Work to complete:
Exact reproduction required: the lines below from the line with "Image resolution: width=700" to the line with "This screenshot has", both ends included, and no others.

Records for the exercise:

********

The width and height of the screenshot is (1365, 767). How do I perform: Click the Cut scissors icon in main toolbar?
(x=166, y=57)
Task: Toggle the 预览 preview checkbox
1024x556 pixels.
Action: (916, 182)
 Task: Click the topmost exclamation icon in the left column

********

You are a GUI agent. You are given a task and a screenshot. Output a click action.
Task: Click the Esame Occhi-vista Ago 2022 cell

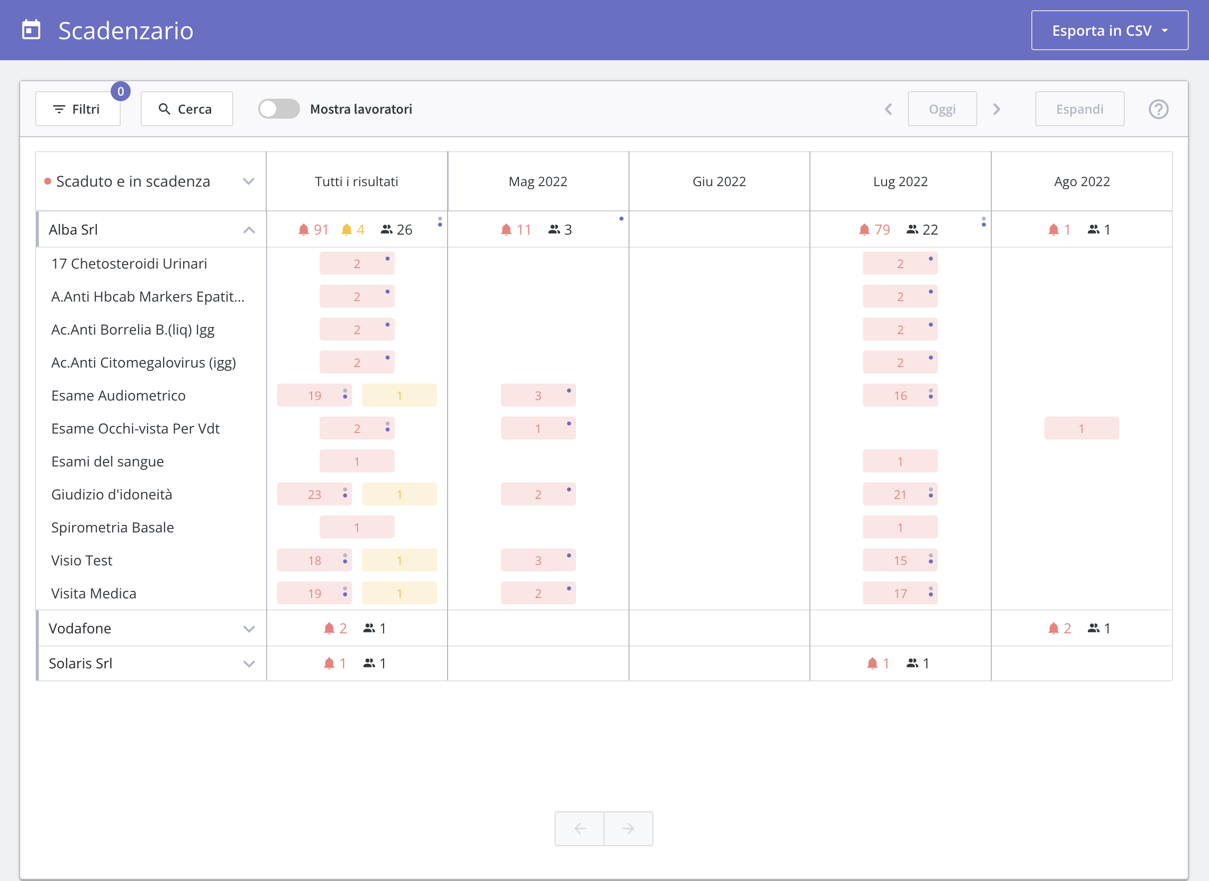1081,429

********

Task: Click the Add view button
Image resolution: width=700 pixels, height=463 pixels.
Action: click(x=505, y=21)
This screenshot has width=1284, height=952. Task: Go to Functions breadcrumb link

********

Written answer:
Image resolution: width=700 pixels, height=463 pixels.
Action: click(x=505, y=21)
This screenshot has width=1284, height=952. Task: Go to Functions breadcrumb link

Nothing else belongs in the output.